Вопль сотряс стены. Зал вскочил, надрываясь:

– Нет голов! Мертвецы! Слава Республике!..

Я коснулся пальцами шеи, затем – для пущей верности – изучил внешность соседей. Кто-то из нас явно ошибался. Раздался стон. Гражданин Фукье-Тенвиль схватился за виски, замычал, как бык, оглушенный обухом топора; начал сползать на пол.

 

– Слава Республике! Смерть врагам! Смерть!..

– Слушайте меня!..

Громовой голос рухнул с небес. Зал окаменел, превратясь в единую трепетную массу.

– Смерть? – спросил у публики Филон, наклонившись вперед. – Да, смерть! Но смерть – ничто, лишь бы восторжествовала Революция. Близок день славы, день, когда навсегда будет упрочена общественная свобода. Хотите ли вы этого? Спрашиваю – хотите?!

– Да! – слитно выдохнули сотни уст.

– Готовы ли вы отдать за это жизнь?

– Да! Да! Да!!!

Пуговица в руке раскалилась, наверное, добела. Сцепив зубы до хруста, я еле удержался, чтобы не разжать пальцы. Кровь Христова! Никак они взаправду собрались умирать?

– Внимайте мне, ибо сейчас я назову врага. Мы победили аристократическую гидру в Париже, Марселе и Лионе. Но она еще жива, она близко, она рядом! Вы видите ее?!

– А-а-а-а! – взревел зал. – Гидра! Гидра-а-а-а!..

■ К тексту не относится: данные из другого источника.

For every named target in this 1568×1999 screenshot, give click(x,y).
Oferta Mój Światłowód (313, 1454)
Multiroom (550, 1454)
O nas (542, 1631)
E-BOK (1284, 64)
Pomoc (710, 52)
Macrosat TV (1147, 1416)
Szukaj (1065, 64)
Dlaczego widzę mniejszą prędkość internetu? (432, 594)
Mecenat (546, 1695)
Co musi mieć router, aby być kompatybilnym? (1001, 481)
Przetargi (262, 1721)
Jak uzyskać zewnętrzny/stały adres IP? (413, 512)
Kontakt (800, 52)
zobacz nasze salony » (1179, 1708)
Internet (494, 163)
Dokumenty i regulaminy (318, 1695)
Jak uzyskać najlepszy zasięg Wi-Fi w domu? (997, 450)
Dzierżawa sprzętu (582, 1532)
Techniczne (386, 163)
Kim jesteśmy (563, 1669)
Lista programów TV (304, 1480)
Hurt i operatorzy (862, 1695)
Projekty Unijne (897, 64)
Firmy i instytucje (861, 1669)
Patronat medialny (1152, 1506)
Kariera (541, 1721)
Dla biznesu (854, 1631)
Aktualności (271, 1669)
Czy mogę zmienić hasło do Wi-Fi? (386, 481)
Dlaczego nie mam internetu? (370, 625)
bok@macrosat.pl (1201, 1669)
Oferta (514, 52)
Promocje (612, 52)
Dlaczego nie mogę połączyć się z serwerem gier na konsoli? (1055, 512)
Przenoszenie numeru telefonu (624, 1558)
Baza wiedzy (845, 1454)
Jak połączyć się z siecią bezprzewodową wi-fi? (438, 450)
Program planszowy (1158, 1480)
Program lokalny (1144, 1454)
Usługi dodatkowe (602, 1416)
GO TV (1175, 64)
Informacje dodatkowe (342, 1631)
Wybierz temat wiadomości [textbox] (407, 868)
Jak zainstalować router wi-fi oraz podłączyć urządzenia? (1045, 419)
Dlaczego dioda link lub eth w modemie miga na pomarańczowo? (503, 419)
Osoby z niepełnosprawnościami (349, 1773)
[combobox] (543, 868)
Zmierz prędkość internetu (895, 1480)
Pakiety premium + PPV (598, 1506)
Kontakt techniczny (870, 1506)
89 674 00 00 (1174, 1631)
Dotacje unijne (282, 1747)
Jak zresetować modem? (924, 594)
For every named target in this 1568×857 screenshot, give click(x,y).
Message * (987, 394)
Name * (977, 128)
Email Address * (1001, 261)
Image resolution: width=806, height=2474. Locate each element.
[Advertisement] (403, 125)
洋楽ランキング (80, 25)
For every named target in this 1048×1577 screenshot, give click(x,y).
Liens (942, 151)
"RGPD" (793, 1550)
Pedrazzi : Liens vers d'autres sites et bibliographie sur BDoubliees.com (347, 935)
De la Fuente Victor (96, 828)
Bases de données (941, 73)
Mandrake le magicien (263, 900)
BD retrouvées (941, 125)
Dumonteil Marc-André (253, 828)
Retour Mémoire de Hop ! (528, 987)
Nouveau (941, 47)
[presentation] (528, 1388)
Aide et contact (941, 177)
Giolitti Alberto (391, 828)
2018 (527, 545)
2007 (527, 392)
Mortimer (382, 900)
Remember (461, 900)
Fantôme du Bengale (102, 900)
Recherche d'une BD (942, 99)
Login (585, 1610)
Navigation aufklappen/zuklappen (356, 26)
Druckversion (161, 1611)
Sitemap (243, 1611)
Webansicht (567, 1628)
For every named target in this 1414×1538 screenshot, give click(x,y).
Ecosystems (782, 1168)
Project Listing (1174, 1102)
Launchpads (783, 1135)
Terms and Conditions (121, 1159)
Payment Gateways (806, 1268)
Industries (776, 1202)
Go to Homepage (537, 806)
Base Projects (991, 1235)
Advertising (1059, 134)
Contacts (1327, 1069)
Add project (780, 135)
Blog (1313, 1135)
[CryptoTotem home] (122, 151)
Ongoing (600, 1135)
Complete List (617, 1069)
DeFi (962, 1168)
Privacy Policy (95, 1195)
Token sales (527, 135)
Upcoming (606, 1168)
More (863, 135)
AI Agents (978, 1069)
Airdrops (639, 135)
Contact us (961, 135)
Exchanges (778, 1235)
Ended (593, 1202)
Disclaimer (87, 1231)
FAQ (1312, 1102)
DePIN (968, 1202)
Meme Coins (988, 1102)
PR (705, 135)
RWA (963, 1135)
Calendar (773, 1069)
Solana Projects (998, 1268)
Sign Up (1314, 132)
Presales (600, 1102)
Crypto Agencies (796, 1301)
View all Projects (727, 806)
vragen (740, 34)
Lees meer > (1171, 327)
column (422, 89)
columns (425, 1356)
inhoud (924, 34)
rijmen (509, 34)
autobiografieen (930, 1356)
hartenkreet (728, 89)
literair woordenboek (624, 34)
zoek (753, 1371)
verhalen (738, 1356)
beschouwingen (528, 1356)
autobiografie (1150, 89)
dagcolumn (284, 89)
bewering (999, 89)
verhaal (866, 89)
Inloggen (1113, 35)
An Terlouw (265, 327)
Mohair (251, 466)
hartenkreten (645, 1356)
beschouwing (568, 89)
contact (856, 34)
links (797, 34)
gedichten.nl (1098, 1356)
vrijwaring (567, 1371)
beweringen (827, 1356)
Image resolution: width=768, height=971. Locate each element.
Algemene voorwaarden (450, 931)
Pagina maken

Безумные глаза, провалы разинутых ртов. Они и вправду видели. Ее – гидру. Интересно, о скольких она головах? Ну, Филон, ну, выдумщик!

Тысяча и одна ночь!

Я привстал, любуясь спектаклем. Ни конвой, ни соседи, ни сам Председатель Д. не обратили на меня никакого внимания. Один Филон заметил – тайком ухмыльнулся, подмигнул:

– Сокрушим гидру-у-у-у!

Я вовремя заткнул уши.

Алхимик-фальшивомонетчик прав – удивляться не стоило. Разве что масштабности действа. Когда такие же опыты проводил Калиостро, дело ограничивалось дюжиной доверчивых «аристо». Зато они у графа видели не только гидру, но и царя Соломона во славе его. Скажем прямо, я слегка разочаровался. Вы, гражданин Филон, даже не колдун – ярмарочный фокусник.

Штукарь.

– ...У наших границ! Они идут, чтобы убить наших сыновей, обесчестить жен и дочерей, сжечь дома, высушить реки...

Кто-то выхватил пистолет. Вязальщицы ощетинились спицами. Филон тоже был хорош. Он стал выше ростом, раздался вширь, загустел басом. Мельком подумалось: кого видят безумцы? В ангелов они не верят, но есть иные крылатые.

– К оружию, граждане! Формируйте батальоны! Зовите сыновей, братьев, друзей и соседей. Все – к бельгийской границе, где клубится черное облако тирании...»

 

Лист кончился.

Огюст быстро достал следующий, поднес к глазам... Ну, гражданин Дюма! Нельзя же так! Захотелось немедленно взять фиакр – и мчать в дом чудо-кулинара, прямиком на заветный чердак.

На самом интересном месте!..

Смирив первый порыв, он глубоко вздохнул. Напротив, издеваясь, маячил Дворец Правосудия. Огюст бывал в замке, где творил чудеса штукарь Филон. Дважды – как посетитель на процессах; один раз судили его самого. Неужели все это правда? А если и выдумка, то лихая. Вам бы не пьесы – романы сочинять, мэтр Дюма!

Последний лист был исписан до половины.

Внизу стояло: «Конец второй части».

 

«– ...но почему вы их отправили к Ватерлоо, месье Калиостро?

Филон поправил орден на сюртуке, щелкнул ногтем по короне.